-- What is expected --
Give the data again exactly as written, without any of its pictures.

Content starts

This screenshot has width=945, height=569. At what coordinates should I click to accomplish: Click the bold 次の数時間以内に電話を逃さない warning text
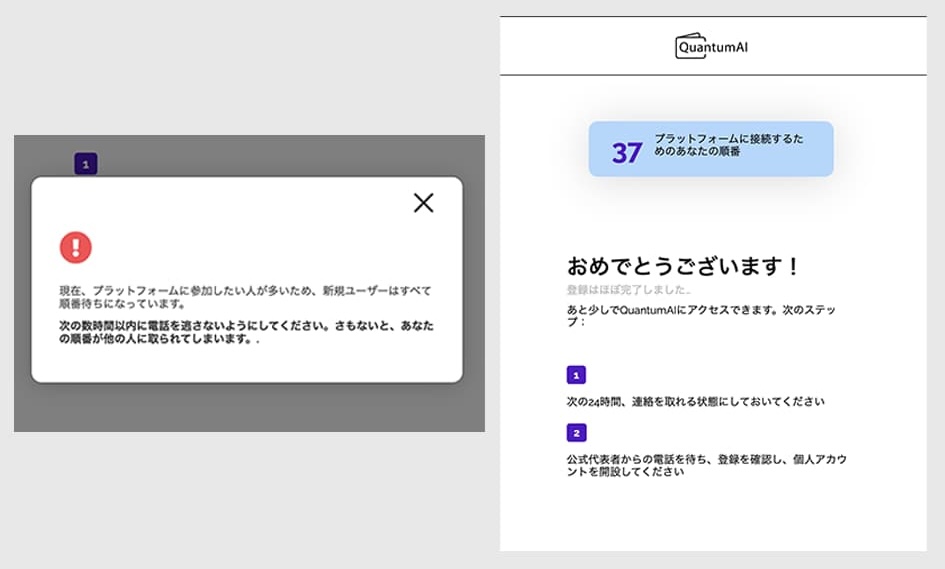click(246, 332)
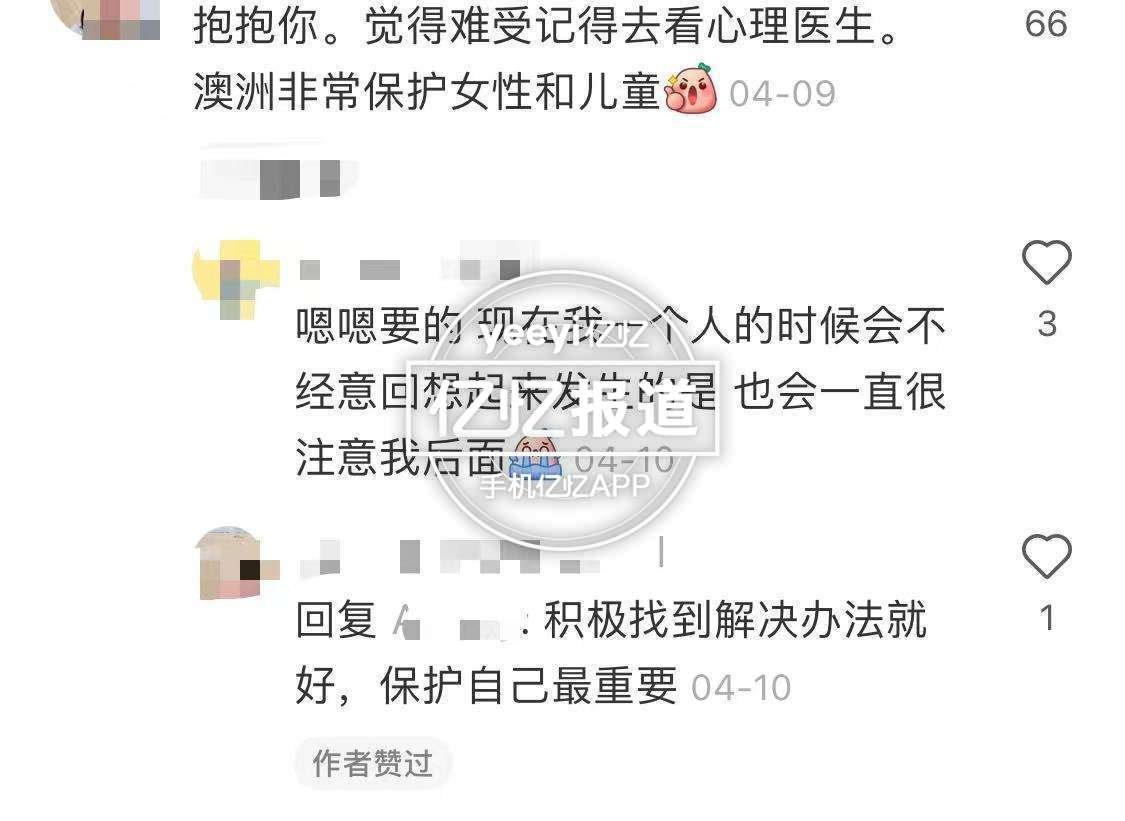Click the mentioned user after 回复
Screen dimensions: 1125x821
(x=457, y=622)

Content ends

-- Answer to the problem --
This screenshot has width=945, height=569. At what coordinates should I click to accomplish: Click the bold 次の数時間以内に電話を逃さない warning text
click(246, 332)
Click the mentioned user after 回复
Screen dimensions: 1125x821
(x=457, y=622)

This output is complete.